The event. In the event of a theft, the legitimate owner could potentially use Immobilise or a similar service to remotely lock the stolen devices for which they were the legitimate owner. The service would then update its own product identifier authentication service, and/or that operated by the relevant manufacturer, so that the next time the device called home upon startup to check if it had been stolen, it would know that it should disable itself and display the message advising the bearer to deliver it to the nearest police station.

Executive authorities. The police would be granted access to the database behind services such as immobilise.com to trace and contact the current legitimate owner, by querying with the device's unique ID number and their own police authentication credentials. The stolen goods would be returned to the legitimate owner, who could then use the blocking key to unlock and reactivate the equipment. A purchaser of stolen goods could present those items, along with proof of purchase, to the police, who would instruct the auction site, online retailer or payment operator to perform a chargeback/reverse transaction that would fully reimburse the purchaser and debit the seller's account, so that nobody would be able to profit from selling stolen goods. Sellers could also be levied an additional penalty for trading in such items, provided that all sellers were granted limited access to the product identifier authentication database so they could check whether goods had been marked as stolen. They would receive an electronic time-stamped receipt as confirmation of their check (such checking should be performed before selling goods). If the items were already sold before being reported as stolen, then the selling party would still be liable for the chargeback, but possibly not for the additional penalty.

The business case. Some manufacturers might not see an advantage in supporting a corresponding system. Most likely, any stolen device would result in new sales. Identical replacements would be unlikely, though, and buying a new device would offer the possibility of switching to another brand.
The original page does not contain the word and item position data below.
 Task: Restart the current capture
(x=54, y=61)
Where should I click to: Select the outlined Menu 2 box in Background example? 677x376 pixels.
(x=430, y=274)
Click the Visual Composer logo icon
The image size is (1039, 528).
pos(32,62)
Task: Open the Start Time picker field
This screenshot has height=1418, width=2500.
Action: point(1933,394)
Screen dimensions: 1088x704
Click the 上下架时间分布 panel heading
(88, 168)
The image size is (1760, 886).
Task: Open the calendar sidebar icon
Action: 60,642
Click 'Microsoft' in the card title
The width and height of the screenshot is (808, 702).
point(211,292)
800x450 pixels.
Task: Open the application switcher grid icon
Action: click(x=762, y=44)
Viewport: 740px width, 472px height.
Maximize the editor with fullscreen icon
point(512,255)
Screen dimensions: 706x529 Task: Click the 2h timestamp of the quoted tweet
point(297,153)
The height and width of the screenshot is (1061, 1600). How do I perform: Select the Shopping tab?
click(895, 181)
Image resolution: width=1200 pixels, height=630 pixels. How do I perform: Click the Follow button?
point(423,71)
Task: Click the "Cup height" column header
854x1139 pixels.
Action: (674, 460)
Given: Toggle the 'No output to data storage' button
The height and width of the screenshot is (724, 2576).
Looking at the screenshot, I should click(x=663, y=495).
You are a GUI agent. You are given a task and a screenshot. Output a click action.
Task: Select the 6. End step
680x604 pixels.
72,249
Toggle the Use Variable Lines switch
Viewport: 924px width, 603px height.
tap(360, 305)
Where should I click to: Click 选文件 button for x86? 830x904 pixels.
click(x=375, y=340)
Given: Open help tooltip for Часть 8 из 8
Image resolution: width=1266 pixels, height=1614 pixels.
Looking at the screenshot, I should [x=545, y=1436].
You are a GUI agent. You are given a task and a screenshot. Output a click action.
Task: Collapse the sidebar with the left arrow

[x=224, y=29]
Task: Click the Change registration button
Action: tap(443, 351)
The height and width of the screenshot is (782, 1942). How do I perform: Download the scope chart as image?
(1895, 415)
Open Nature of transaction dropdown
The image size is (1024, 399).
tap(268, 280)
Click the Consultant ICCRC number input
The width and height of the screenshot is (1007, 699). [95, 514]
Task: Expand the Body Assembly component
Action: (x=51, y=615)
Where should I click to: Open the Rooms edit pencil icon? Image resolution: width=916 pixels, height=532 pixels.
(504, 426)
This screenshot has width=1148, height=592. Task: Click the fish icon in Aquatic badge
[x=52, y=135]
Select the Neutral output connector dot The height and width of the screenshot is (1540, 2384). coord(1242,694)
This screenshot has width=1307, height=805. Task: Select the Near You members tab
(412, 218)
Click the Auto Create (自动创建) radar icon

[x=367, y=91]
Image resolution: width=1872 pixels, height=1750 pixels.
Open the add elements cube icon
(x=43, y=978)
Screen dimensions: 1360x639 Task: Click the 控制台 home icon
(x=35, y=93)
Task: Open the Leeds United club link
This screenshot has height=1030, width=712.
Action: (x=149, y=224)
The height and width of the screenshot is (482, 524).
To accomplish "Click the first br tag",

In the described camera burglary, the camera manufacturer did not offer any discount for replacing the camera—and as a result, that company may lose a customer who had invested a considerable amount of money in cameras, lenses and accessories over the years. However, there is also a business case in the security service itself. Potential buyers could base their buying decisions on the availability of this service. Additionally, optional charges (an annual fee, for instance) could be offered to compensate for the necessary infrastructure. Moreover, insurance policies could offer correspondingly reduced rate.

Remote locking mechanisms for digital goods through an Internet of Things may help to cut down on crime. The necessary technologies are available, and as the use of radio frequency identification read points becomes more widespread, RFID tags could be employed in addition to—or instead of—SIM modules.

Dieter Uckelmann is a manager at the University of Bremen's LogDynamics Lab, which serves as a research center for the use of RFID, sensors and other mobile technologies within logistics. Mark Harrison, the director of the Cambridge Auto-ID Lab, provides expertise in information architectures and technologies. Harrison is deeply involved in standardization activities at EPCglobal, and has cochaired the Tag Data Translation Work Group and the Data Discovery Joint Requirements Group. He currently co-chairs the Discovery Services Work Group, and also participates in EPCglobal's Architecture Review Committee and GS1's Architecture Group.